*ФРАГМЕНТ ДЛЯ ЧТЕНИЯ*
***

Согласно дошедшим до нас сведениям, Микаиль Башту начал писать поэму предположительно в 881 г., как можно предположить, по мотивам не дошедшего до нас старобулгарского народного устного героического эпоса. Что в основе сюжета лежат мотивы именно эпические, очевидно из многих конкретных деталей, разбросанных по тексту, а также по некоторым личным именам и отголоскам языческих верований.

Рассмотрим некоторые авторские отступления, органично вписывающиеся в сюжет, но при этом композиционно самостоятельные, разделив их на тематические группы.

К первой тематической группе мы бы отнесли мифологические нарративы и их интерпретацию в тексте. Это, пожалуй, самый древний пласт, в котором отражены фрагменты некогда более стройной системы мировосприятия ранних тюрок. Ко второй – историко-религиозные отступления, порою опирающиеся на известные исторические или же религиозные (языческие и монотеистические) источники. Третья группа – это собственно авторские отступления как выражение позиции самого поэта. Все они связаны между собой довольно тесно и, переплетаясь, в совокупности образуют основную канву сюжета. Каждая из этих тематических групп характеризуется внутренней сюжетно-композиционной завершенностью. Уже часть первая дастана [Абдулатипов, 22] включает в себя примеры всех трех выделенных нами групп. И хотя она называется «Деяния алпов и джинов», в ней содержится много другой информации, то есть не только мифологической, как можно понимать из самого названия части. Из двенадцати глав первой части – две, восьмая и одиннадцатая, – не содержат апелляций к тюркской мифологии, не имеют ни отношения к языческой проблематике, ни типологических сюжетных параллелей, проявленных в повествовании или упоминаемых ритуалах. Они выступают как сугубо религиозное (панисламское, 8 глава) и квазиисторическое (авторская интерпретация появления народа хонов) толкование явлений. Десять глав, за исключением двух вышеупомянутых составляют основную сюжетную линию, то есть ту, которая вынесена в название первой части, однако в каждой из них есть свои отступления мифологического плана, выступающие как своеобразные «биографии» значимых персонажей.

Такова, например, характеристика Алпа Хурсы: «Его (оружие) сделал для них (для алпов, которые стали враждовать из-за тесноты) // Сын Солнца (старший алп, первый, которого создал Тангра, верховное божество тюрко-монгольских языческих верований) Алп Хурса // Был отменным кузнецом, // Исходил всю Землю // В поисках руды // Для своей кузницы [Кадыраджиев, 78-79].

***

*ПЕРЕЧЕНЬ ПУНКТОВ*
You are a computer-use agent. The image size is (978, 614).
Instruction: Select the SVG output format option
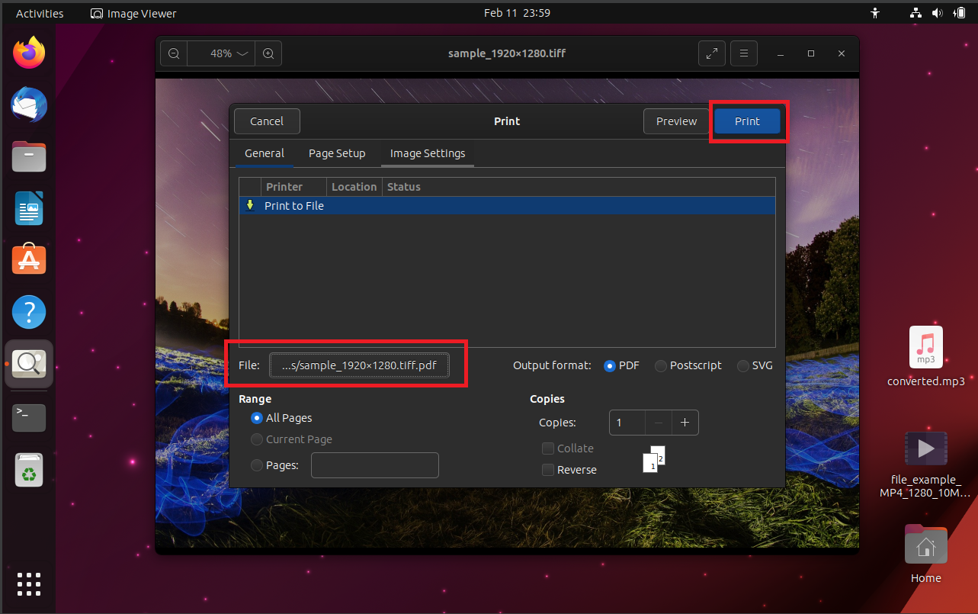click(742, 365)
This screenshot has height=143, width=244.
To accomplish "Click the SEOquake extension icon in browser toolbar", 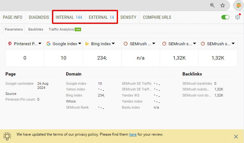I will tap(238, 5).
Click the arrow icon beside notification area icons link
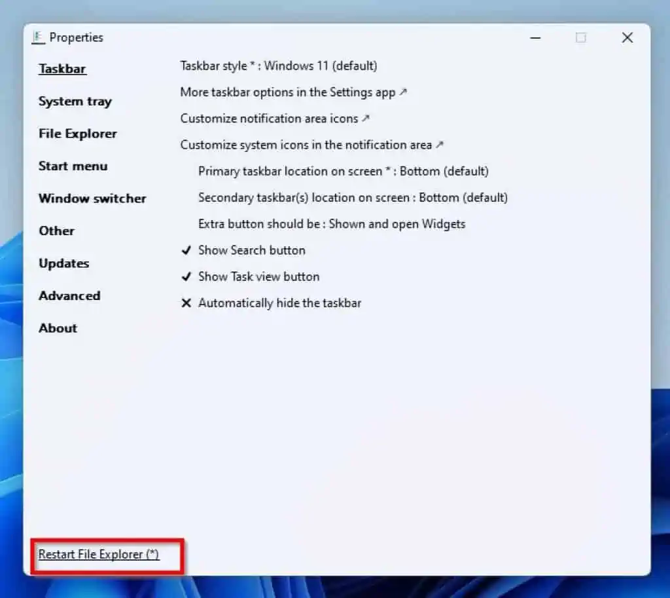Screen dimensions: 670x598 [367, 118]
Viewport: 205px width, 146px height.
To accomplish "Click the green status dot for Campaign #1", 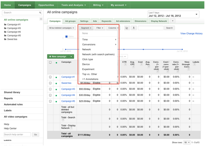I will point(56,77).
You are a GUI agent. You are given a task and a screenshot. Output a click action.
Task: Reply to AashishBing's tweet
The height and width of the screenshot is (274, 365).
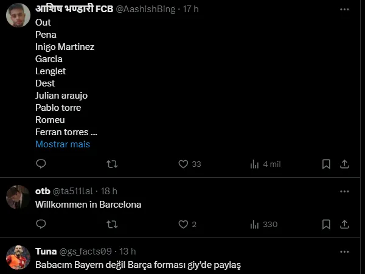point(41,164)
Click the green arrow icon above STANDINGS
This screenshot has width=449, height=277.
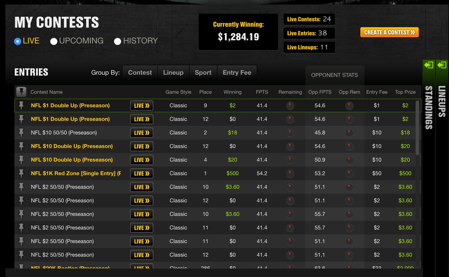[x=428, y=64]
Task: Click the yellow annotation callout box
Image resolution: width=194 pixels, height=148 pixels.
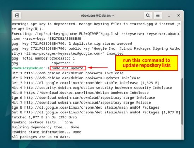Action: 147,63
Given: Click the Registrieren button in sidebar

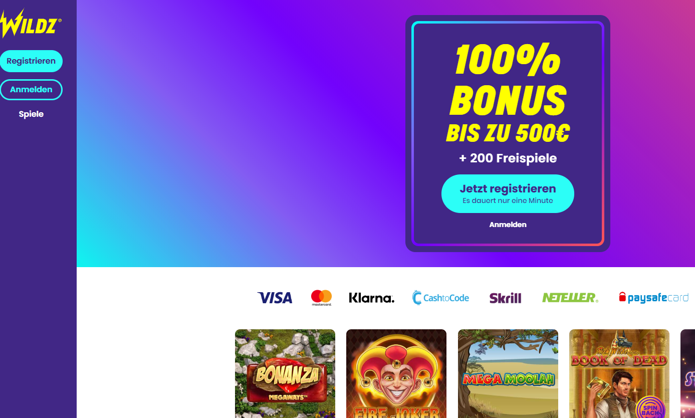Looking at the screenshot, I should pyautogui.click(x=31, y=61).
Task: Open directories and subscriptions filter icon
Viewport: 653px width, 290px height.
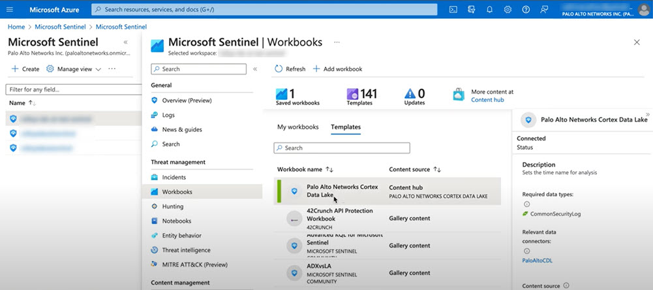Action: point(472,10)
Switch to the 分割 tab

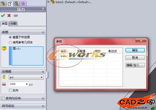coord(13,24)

***

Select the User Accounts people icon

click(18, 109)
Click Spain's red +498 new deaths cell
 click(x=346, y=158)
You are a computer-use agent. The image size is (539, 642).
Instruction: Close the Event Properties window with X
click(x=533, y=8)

***

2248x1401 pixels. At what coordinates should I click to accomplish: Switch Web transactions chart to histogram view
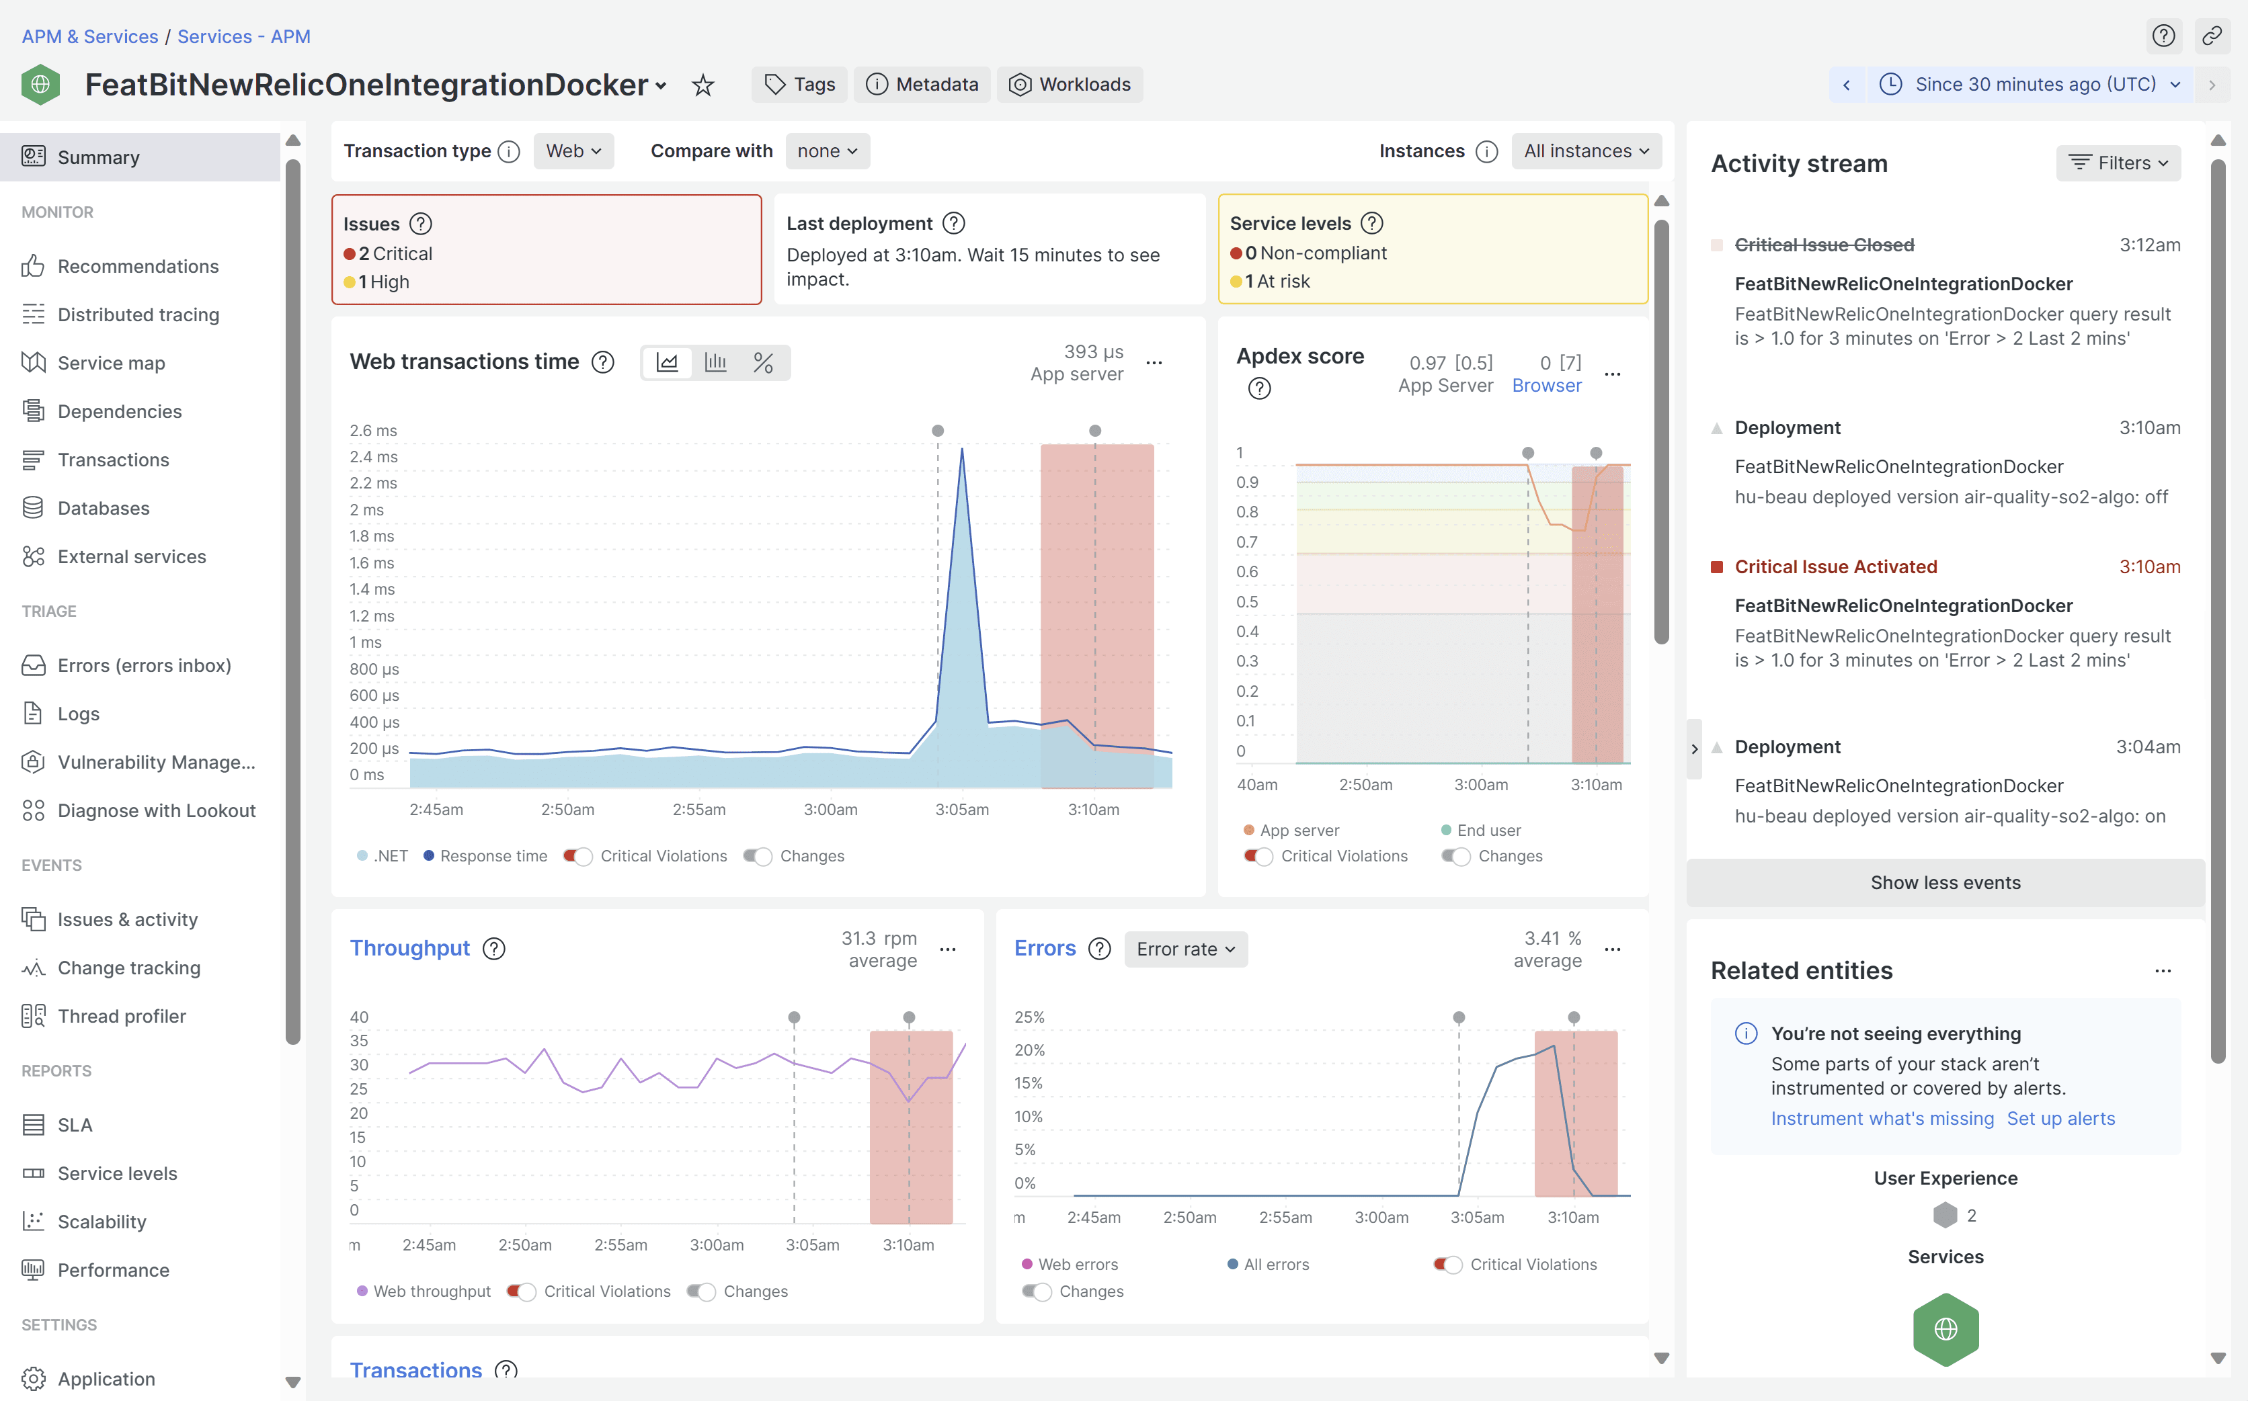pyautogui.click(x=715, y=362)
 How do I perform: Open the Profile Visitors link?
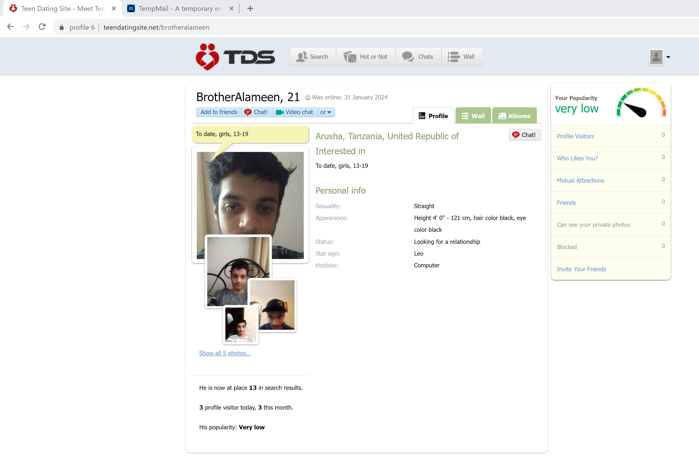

***

*ЗАДАНИЕ*
Выпишите дословно отрывок из фрагмента о поэме Микаиля Башту, начиная со слов «Согласно дошедшим до» и заканчивая словами «на тематические группы.». Приведённые пункты с фрагментом не связаны.

*ИТОГОВЫЙ ОТВЕТ*
Согласно дошедшим до нас сведениям, Микаиль Башту начал писать поэму предположительно в 881 г., как можно предположить, по мотивам не дошедшего до нас старобулгарского народного устного героического эпоса. Что в основе сюжета лежат мотивы именно эпические, очевидно из многих конкретных деталей, разбросанных по тексту, а также по некоторым личным именам и отголоскам языческих верований.

Рассмотрим некоторые авторские отступления, органично вписывающиеся в сюжет, но при этом композиционно самостоятельные, разделив их на тематические группы.